Not only the KIA, but other rebel groups like the Arakan Army (which KIA helped to raise) have refused to stop their offensives against the Burmese army, despite Chinese pressure which experts feel will only increase.
"While China continues to pay lip service to ASEAN centrality and leadership on the Myanmar issue, it has emerged as the dominant external actor pushing to shape developments to its advantage," said Myanmar expert Jason Tower in one of his recent publications.

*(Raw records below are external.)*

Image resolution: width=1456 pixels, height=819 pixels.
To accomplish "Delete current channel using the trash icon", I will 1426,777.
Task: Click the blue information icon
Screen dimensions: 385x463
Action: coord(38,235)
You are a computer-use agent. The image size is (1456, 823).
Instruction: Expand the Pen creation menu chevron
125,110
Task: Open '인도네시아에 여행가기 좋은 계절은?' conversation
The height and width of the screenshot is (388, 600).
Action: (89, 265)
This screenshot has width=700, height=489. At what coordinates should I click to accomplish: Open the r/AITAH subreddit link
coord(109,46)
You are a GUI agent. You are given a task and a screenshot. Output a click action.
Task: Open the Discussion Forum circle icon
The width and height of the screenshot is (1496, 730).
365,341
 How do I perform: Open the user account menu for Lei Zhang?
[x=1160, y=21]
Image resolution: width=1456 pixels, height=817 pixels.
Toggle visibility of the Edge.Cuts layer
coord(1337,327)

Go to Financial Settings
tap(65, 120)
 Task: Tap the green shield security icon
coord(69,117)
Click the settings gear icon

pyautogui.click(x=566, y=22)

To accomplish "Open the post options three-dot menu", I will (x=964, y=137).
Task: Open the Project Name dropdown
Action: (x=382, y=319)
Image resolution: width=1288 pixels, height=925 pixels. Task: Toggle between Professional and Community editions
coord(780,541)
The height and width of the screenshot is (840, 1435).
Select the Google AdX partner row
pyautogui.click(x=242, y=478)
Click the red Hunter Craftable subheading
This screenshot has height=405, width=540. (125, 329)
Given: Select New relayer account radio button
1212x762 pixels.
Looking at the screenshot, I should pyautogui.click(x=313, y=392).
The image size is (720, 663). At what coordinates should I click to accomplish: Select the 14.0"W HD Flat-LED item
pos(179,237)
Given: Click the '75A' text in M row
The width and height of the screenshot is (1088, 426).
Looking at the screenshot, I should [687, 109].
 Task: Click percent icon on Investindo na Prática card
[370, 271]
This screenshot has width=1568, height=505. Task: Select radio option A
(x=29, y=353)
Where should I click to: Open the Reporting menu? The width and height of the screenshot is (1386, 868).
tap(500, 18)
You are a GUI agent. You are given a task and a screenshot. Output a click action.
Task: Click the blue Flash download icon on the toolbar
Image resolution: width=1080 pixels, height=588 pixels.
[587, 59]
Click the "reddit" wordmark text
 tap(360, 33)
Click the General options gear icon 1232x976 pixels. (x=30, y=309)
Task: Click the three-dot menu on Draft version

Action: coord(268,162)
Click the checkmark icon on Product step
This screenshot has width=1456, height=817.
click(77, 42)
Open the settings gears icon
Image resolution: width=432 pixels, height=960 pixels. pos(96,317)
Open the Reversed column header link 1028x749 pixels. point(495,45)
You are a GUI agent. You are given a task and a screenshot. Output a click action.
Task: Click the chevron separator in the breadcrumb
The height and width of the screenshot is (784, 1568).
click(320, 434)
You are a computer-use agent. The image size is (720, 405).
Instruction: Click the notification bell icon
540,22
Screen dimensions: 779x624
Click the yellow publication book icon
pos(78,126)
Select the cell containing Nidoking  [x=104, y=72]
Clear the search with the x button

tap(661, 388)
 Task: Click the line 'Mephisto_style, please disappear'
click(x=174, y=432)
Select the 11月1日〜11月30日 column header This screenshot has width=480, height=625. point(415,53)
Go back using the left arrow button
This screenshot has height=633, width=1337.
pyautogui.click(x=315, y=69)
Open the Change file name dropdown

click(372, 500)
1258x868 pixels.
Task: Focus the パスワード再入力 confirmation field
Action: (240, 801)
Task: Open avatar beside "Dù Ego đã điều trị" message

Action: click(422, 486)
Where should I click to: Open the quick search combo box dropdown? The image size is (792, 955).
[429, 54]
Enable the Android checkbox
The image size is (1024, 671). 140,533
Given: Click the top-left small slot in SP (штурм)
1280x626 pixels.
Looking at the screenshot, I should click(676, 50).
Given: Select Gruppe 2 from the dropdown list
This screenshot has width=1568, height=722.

"In many respects," writes Tower, "Myanmar is emerging as a test case for more robust Chinese security involvement overseas. Everything is on the table, from deploying Chinese police, to using technology to monitor and conduct surveillance activities beyond China's border, to rolling out new approaches for overseas security on Belt and Road Initiative projects, to gaining a strategic advantage in platforms such as ASEAN."
India's wait and watch policy
In stark contrast, India has broadly followed a policy of "wait-and-watch", reposing its hope on the ASEAN to break the deadlock with its Five-Point Consensus in Myanmar.
It is now waking up to the need to deal with other non-state actors to address its connectivity and security concerns, but its actions have been limited to covert exploratory contacts.